Colorado got schooled by the courts on our constitutional freedoms, again in 2025 (Opinion)

2025 was the year of remedial education for the Colorado General Assembly.

Since legislators in the majority just can’t seem to understand the First Amendment, they got schooled by the courts on multiple occasions.

Constitution 101: the First Amendment forbids government agencies, federal, state or local, from enacting a law or regulation “respecting an establishment of religion, or prohibiting the free exercise thereof; or abridging the freedom of speech.”

The government cannot quash or coerce speech, establish religion or prevent its exercise. If state legislators and regulators learn these principles, taxpayers will not have to foot the bill for yet another needless trip to the U.S. Supreme Court.

Lesson one: Agencies cannot abridge free speech by forcing people to parrot the government’s ideological message. That’s called coerced speech. A week ago, a Biden-appointed federal judge blocked Colorado from enforcing a 2025 law, House Bill 1161, that requires cigarette pack-style health warnings on gas stoves and imposes a fine of up to $20,000 per violation if they don’t.

The judge agreed with the plaintiffs, the Association of Home Appliance Manufacturers, that the law likely infringes on their First Amendment freedoms. “The court disagrees that the labeling requirement merely enables customers to access information — the only reason customers can access this information is because the State compels peddlers of gas stoves to speak it,” the court ruled. “Further … whether the information is truthful and accurate is subject to substantial disagreement within the scientific community.”

In addition to familiarizing themselves with the Association of Home Appliance Manufacturers v. Weiser decision, legislators will want to read the Supreme Court’s 2023 decision in the Colorado case 303 Creative LLC vs Elenis and the cases it cites as homework.

Lesson two: The government cannot abridge free speech by censoring it. Earlier this year, Kaley Chiles, a licensed professional counselor, defended her First Amendment rights to the Supreme Court. A 2019 law prohibits counselors from helping clients come to terms with their biological sex through talk therapy. The law threatens counselors with thousands of dollars in fines and a potential loss of license unless they stick to government-approved speech. Based on the justices’ questions during oral argument, the Colorado law is likely to be struck down.

In addition to familiarizing themselves with the Chiles v. Salazar case, legislators will want to read Riley v. National Federation of the Blind of N.C., Inc. and the National Institute of Family & Life Advocates. v. Becerra decisions as homework.

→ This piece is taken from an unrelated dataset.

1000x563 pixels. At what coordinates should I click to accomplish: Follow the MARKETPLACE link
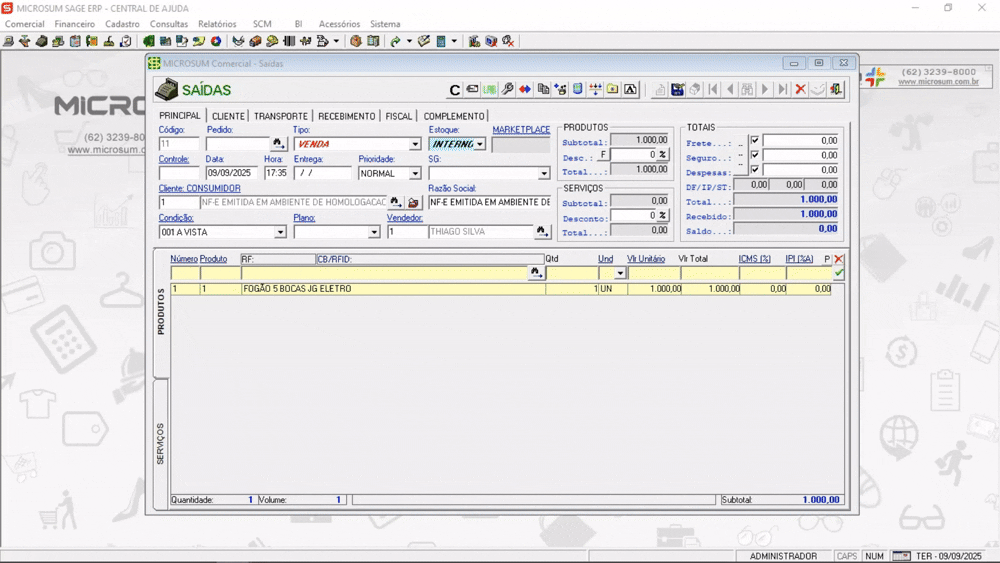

Lesson three: The government cannot establish religion, or prohibit its exercise. Laws must be neutral toward religion neither advancing nor hindering its practice, and the government cannot discriminate against people for their beliefs. Earlier this month, the Supreme Court received 19 friend-of-the-court briefs from 22 states, numerous representatives from policy and law think tanks and various faith traditions, and Colorado families urging the Supreme Court to hear St. Mary Catholic Parish v. Roy, a suit brought by the Archdiocese of Denver, two Catholic parishes, and two parents of preschool-age children. Colorado has been excluding Catholic preschool providers from its “universal” state preschool program for upholding church doctrines. Catholic families seeking a preschool education that aligns with their faith must pay out of pocket while other families get 15 hours of preschool education for free.  That’s not fair or consistent with the First Amendment.

The state should have learned this lesson earlier this year when it settled a lawsuit brought by Camp IdRaHaJe, a Christian summer camp. The camp can continue to operate its summer programming without compromising its policies regarding biological sex. The state agreed to update its guidelines and website to clarify that “churches, synagogues, mosques, or any other place that is principally used for religious purposes” are exempt from state dictates that force licensed resident camps to permit campers to use dorms and restrooms of the opposite sex.

In addition to familiarizing themselves with Camp IdRaHaJe Association v. Roy, legislators will want to read the Masterpiece Cakeshop v. Colorado Civil Rights Commission decision as homework.

While it’s a heavy reading list, once completed, legislators and regulators can be confident that they will start the new year equipped to establish laws and regulations that are actually consistent with First Amendment rights.

Krista Kafer is a Sunday Denver Post columnist.